Why F&B manufacturers are turning to trade zones for scaling up

The GCC relies on imports for up to 80 per cent of its needs, a reliance that leaves the region vulnerable to supply disruptions and rising global prices. At the same time, demand is climbing as the population grows and e-commerce accelerates. That dependency is the central challenge for the region. Meeting it calls for investment in local manufacturing, stronger cold storage, and regulatory systems that keep trade flowing.

These pressures are not unique to the UAE. Across the globe, extreme weather and geopolitical shocks are disrupting supply chains. Last year’s heat waves damaged cocoa trees, cutting yields and pushing prices up by 136 per cent between July 2022 and February 2024. Other staples like maize, peanuts, olive oil, sugar, and coffee have seen similar shocks, forcing F&B companies to resort to “shrinkflation” and pass increased costs onto consumers as a short-term fix.

That transition is putting pressure on F&B manufacturers around the world to rethink their operations. Traditional strategies, such as centralised production in low-cost regions or reliance on a single market, are becoming less viable. Companies need infrastructure that reduces risk, shortens supply chains, and strengthens resilience. In response, many F&B players are turning to trade zones.

Free zones in Dubai have become hubs for food manufacturers looking to scale operations closer to their end markets. They combine specialised infrastructure, simplified regulation, and world-class logistics to give companies confidence in uncertain times.

One area of rapid growth is cold storage. Preserving perishables is essential to reduce food waste and safeguard food security. The UAE alone needs an additional 125,000 square metres of cold storage to meet domestic food production goals. To address this, DP World and RSA Cold Chain have developed a 100,000 square metre cold storage facility in Jafza to optimise temperature-sensitive food flows across the Middle East.

Dubai is also redeveloping the former fruit and vegetable market into the region’s largest food hub, expanding from 1 million square metres to 2.7 million square metres with built-in cold chain infrastructure. By 2030, it is expected to boost trade from 1.8 to 2.95 million metric tonnes, create jobs, and increase food trade’s contribution to the GDP.

This shift is already visible. Spring Valley, a homegrown agro-commodity supplier, has invested AED 184 million in a Jafza hub that process 65,000+ metric tonnes of pulses, spices, and nuts annually, creating a reliable regional supply chain worth an estimated AED 440 million in turnover.

food manufacturers in Dubai
Companies need infrastructure that reduces risk, shortens supply chains, and strengthens resilience. Image: Supplied

Beyond infrastructure, regulatory complexity is often the biggest hurdle for food producers. Onshore, companies can face lengthy licensing processes, fragmented oversight from multiple authorities and inconsistent standards. For perishable goods, every extra day in customs or compliance checks means higher risk of spoilage and higher costs.

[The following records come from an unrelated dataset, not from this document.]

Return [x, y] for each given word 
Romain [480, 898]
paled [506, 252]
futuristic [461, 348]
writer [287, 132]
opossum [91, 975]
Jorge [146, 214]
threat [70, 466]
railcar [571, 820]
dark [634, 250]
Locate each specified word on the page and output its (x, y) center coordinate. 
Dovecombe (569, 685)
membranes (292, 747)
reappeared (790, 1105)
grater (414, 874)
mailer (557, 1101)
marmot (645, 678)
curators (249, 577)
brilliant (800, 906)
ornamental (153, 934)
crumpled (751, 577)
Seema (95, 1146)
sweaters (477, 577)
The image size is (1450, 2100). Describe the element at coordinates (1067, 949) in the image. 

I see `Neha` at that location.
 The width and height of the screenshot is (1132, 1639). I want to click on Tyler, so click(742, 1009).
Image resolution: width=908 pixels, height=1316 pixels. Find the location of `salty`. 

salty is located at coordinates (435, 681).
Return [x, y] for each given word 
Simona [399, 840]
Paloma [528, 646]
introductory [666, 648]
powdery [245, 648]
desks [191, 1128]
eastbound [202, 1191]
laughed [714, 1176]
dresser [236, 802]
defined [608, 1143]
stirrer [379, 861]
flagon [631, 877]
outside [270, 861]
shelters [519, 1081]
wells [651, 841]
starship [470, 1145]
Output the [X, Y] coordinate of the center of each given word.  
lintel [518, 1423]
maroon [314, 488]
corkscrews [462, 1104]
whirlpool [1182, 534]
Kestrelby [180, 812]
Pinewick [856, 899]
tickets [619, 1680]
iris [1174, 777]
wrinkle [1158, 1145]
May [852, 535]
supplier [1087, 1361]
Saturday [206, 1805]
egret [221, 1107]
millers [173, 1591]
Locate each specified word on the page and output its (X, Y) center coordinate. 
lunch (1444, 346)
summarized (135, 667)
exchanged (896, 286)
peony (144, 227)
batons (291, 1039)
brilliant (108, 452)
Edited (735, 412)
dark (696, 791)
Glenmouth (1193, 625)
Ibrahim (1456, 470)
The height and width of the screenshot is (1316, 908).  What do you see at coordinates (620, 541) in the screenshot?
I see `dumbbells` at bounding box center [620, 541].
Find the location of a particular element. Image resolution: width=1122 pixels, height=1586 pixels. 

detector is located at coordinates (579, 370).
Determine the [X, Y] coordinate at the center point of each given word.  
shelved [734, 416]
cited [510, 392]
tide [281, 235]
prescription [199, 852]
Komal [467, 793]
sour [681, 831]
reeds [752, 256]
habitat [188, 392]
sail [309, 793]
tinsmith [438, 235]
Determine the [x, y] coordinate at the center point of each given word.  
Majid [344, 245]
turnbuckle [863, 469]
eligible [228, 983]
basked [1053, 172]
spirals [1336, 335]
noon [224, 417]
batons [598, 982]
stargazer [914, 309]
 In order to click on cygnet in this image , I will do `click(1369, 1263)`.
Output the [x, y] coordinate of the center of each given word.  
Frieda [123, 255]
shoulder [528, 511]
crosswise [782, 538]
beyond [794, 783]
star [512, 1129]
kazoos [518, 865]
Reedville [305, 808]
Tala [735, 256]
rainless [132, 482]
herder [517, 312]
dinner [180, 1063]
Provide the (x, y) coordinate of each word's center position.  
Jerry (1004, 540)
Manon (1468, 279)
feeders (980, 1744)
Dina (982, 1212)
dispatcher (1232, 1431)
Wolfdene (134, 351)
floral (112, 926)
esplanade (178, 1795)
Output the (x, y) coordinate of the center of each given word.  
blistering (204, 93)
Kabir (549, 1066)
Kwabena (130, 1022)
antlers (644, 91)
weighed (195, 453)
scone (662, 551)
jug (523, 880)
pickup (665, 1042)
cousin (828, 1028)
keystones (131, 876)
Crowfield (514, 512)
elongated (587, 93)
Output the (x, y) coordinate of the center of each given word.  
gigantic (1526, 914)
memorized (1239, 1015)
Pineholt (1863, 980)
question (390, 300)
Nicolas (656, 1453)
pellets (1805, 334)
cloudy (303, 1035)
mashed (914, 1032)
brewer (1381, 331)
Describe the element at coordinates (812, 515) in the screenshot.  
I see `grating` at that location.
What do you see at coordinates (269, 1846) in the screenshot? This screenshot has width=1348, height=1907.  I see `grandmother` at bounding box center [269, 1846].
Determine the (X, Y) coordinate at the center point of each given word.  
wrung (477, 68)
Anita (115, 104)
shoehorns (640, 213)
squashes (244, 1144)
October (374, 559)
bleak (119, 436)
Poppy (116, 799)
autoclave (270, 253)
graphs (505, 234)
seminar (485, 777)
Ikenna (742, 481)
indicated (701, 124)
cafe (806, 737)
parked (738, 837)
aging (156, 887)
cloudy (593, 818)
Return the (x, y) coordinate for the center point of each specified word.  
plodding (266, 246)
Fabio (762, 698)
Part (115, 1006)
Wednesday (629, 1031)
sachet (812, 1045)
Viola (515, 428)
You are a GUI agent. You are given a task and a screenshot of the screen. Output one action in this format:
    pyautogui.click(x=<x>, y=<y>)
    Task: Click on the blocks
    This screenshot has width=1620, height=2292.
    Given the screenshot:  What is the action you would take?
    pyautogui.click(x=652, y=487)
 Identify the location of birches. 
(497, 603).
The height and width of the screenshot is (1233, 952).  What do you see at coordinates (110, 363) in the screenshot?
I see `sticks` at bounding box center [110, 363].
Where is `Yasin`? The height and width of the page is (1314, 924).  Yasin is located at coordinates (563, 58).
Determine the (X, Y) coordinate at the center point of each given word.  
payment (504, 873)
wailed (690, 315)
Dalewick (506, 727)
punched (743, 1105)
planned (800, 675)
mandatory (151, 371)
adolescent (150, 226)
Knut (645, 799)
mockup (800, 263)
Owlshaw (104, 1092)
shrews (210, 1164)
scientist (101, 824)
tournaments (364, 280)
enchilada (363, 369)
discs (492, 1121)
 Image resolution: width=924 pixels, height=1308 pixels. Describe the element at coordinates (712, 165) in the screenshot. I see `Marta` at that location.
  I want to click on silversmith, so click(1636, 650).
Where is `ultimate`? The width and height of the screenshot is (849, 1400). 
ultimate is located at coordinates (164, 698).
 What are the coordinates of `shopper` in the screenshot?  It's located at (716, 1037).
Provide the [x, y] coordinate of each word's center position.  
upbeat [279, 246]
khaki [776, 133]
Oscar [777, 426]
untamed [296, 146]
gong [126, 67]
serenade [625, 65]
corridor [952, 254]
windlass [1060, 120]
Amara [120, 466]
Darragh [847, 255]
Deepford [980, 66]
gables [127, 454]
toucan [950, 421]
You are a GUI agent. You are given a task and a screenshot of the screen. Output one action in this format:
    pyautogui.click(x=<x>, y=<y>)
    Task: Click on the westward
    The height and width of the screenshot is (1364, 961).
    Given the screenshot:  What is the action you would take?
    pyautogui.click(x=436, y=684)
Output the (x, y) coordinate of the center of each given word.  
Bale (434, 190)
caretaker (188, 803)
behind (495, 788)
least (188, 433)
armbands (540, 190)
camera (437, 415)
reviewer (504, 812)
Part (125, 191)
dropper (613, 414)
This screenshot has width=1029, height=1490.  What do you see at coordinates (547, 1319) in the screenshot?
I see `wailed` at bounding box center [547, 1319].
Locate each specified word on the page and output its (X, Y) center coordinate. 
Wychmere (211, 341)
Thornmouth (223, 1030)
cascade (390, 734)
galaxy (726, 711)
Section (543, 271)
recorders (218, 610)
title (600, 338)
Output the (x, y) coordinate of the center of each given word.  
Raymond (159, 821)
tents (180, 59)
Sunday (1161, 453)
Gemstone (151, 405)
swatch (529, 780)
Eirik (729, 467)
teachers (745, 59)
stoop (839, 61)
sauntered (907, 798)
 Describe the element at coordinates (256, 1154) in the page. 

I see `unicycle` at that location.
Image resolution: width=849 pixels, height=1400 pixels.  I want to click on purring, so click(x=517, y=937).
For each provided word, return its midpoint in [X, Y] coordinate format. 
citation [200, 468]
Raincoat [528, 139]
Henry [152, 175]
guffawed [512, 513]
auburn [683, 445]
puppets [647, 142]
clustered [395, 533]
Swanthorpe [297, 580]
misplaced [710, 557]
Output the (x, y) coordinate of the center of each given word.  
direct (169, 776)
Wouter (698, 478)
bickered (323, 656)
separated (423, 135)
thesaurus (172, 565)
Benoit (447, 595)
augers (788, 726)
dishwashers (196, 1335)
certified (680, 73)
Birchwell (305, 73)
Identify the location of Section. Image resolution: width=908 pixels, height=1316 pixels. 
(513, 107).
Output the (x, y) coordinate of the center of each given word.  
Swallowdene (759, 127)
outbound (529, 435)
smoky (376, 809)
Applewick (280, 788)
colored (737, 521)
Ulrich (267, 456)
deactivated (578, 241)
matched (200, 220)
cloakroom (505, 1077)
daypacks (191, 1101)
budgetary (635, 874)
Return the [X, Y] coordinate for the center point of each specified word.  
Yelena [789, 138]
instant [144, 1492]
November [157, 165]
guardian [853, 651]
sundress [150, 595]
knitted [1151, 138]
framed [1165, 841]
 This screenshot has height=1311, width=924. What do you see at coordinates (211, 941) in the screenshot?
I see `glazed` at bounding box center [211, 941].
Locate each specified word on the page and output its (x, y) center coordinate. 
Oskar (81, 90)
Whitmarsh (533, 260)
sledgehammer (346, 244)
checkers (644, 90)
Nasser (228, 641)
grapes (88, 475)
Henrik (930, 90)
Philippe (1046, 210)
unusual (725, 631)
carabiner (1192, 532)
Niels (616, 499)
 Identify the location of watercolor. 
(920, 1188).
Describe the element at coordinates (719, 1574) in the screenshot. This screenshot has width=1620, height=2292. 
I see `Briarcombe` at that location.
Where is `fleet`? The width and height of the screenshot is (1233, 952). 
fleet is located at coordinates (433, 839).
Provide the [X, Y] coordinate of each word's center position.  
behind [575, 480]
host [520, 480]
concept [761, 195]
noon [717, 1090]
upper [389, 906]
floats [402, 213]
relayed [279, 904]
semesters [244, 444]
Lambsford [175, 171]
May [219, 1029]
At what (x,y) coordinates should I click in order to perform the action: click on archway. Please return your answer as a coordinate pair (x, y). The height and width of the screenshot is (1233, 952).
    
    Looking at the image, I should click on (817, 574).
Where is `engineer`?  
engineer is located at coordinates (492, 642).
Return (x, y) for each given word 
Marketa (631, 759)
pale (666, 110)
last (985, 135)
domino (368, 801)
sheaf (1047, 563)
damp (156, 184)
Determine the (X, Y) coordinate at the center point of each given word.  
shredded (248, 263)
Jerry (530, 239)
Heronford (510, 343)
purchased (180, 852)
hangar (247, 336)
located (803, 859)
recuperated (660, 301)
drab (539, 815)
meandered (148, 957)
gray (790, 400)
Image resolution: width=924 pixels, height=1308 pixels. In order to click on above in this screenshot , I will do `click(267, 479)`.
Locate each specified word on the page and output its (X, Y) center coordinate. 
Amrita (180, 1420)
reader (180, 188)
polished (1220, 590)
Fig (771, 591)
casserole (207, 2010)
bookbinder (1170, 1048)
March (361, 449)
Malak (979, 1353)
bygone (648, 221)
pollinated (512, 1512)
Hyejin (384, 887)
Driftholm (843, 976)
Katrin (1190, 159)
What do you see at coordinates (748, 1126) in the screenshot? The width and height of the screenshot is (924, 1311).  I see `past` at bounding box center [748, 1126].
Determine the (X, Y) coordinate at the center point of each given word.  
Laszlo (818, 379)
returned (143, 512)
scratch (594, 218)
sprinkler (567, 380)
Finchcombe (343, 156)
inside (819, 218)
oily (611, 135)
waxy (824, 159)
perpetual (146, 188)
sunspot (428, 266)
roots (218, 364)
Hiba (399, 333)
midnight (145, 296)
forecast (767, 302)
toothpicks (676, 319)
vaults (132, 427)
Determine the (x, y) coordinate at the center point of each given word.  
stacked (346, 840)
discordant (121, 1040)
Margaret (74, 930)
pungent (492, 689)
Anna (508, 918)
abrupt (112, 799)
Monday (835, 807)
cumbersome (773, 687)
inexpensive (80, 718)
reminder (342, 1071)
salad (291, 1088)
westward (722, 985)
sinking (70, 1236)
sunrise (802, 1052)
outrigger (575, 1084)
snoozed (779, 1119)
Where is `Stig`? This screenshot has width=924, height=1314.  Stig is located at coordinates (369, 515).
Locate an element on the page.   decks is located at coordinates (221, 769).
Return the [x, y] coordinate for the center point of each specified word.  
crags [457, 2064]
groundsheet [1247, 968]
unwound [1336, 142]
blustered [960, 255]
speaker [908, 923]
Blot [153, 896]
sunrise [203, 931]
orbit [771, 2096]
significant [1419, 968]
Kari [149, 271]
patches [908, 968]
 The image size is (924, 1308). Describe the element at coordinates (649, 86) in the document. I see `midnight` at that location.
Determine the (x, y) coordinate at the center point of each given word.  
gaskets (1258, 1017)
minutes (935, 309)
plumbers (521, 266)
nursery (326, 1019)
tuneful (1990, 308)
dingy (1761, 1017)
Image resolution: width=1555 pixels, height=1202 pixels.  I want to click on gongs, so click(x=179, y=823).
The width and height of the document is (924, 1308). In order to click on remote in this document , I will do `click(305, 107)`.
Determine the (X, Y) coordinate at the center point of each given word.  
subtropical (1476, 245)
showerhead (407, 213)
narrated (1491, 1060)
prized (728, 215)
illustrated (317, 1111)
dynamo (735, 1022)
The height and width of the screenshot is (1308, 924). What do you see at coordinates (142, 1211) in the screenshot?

Free zones simplify this process. In Jafza, for example, companies benefit from a digital single-window approach through Dubai Trade that integrates licensing, customs and other necessary approvals in one place. Food safety certifications are aligned with international benchmarks, reducing duplication and accelerating time-to-market. For manufacturers sourcing ingredients from multiple geographies, this regulatory clarity ensures that products move quickly from port to shelf without bottlenecks.

This is in sharp contrast to other markets where compliance can involve several agencies and weeks of paperwork. By streamlining procedures, free zones are lowering operating costs and making it easier for global F&B players to test new products, expand production lines and scale sustainably.

Momentum is building. At Gulfood this year, Jafza and NIP secured over AED 330 million in new F&B investments from different ISC countries, including facilities for staple food processing and regional distribution.

Looking ahead, companies that invest in resilient supply chains, local manufacturing, and sustainable logistics will be better positioned to navigate market volatility. The UAE’s trade zones are providing the blueprint, and more F&B manufacturers are turning to them to grow with confidence.